[Saved entries]
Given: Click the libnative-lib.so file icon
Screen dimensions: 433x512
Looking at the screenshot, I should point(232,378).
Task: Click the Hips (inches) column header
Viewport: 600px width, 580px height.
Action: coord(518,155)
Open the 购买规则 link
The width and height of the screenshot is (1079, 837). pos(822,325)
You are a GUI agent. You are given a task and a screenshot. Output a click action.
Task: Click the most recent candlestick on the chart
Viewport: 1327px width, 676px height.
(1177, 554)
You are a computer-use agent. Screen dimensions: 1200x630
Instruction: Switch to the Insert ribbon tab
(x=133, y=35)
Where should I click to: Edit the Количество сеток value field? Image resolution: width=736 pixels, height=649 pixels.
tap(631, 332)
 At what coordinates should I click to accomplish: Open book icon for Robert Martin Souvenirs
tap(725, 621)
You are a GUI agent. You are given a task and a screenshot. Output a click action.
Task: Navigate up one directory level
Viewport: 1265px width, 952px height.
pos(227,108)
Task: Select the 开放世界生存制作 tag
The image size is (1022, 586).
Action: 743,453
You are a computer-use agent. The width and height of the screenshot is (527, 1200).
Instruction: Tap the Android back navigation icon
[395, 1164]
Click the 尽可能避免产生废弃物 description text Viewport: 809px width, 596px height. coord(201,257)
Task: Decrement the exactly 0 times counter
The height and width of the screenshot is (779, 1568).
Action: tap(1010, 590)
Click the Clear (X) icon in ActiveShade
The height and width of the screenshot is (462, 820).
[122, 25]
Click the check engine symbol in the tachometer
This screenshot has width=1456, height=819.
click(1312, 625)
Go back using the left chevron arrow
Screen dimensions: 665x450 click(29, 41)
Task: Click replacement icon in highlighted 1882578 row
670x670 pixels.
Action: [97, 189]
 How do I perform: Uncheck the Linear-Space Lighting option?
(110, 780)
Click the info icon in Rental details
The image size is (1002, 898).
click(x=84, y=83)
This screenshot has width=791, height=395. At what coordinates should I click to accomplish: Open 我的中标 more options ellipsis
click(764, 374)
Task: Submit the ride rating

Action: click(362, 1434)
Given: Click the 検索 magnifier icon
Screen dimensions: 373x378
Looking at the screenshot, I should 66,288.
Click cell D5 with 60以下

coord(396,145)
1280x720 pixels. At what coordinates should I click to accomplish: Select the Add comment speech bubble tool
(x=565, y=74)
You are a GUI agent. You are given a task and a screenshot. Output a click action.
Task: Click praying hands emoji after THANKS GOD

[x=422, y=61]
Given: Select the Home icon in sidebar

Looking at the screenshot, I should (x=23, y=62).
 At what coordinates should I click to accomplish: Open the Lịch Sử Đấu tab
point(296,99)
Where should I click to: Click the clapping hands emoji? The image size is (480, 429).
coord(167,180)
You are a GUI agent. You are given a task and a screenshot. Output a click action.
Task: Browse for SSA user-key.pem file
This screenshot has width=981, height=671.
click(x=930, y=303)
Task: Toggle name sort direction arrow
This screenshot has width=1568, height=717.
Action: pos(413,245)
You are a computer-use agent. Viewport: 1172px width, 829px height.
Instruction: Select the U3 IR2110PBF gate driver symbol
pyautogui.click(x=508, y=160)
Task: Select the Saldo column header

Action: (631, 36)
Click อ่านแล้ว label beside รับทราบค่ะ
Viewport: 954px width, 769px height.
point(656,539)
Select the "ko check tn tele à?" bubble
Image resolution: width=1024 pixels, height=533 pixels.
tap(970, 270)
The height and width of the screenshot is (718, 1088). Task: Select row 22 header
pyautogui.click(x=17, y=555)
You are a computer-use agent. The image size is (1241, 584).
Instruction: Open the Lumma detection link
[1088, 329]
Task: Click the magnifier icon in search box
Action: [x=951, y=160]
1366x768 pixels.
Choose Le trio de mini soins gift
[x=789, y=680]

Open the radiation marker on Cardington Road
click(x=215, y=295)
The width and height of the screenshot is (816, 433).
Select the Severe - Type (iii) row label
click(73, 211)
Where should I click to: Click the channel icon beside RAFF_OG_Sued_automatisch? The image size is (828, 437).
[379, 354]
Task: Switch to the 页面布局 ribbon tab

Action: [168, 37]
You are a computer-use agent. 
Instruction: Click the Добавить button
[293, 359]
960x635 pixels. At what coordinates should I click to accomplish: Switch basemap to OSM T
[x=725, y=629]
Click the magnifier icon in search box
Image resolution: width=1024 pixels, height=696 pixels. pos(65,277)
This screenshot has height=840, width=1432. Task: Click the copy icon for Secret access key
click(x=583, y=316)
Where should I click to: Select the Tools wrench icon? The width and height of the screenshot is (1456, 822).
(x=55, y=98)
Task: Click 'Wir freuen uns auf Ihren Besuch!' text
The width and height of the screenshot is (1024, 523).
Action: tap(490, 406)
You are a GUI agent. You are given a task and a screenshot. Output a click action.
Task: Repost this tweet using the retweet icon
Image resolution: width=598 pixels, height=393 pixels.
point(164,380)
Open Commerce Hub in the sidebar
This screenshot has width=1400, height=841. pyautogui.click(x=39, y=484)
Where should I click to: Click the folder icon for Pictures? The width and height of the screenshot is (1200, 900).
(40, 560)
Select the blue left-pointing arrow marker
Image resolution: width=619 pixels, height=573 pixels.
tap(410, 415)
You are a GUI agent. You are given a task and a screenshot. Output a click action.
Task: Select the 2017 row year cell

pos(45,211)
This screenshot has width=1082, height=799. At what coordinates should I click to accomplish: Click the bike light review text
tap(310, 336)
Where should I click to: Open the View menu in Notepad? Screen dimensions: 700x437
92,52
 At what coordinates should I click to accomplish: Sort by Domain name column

> [Your task] For each line above that contains the word "file", copy that line.

> [Output]
Given: Click the libnative-lib.so file icon
Task: Browse for SSA user-key.pem file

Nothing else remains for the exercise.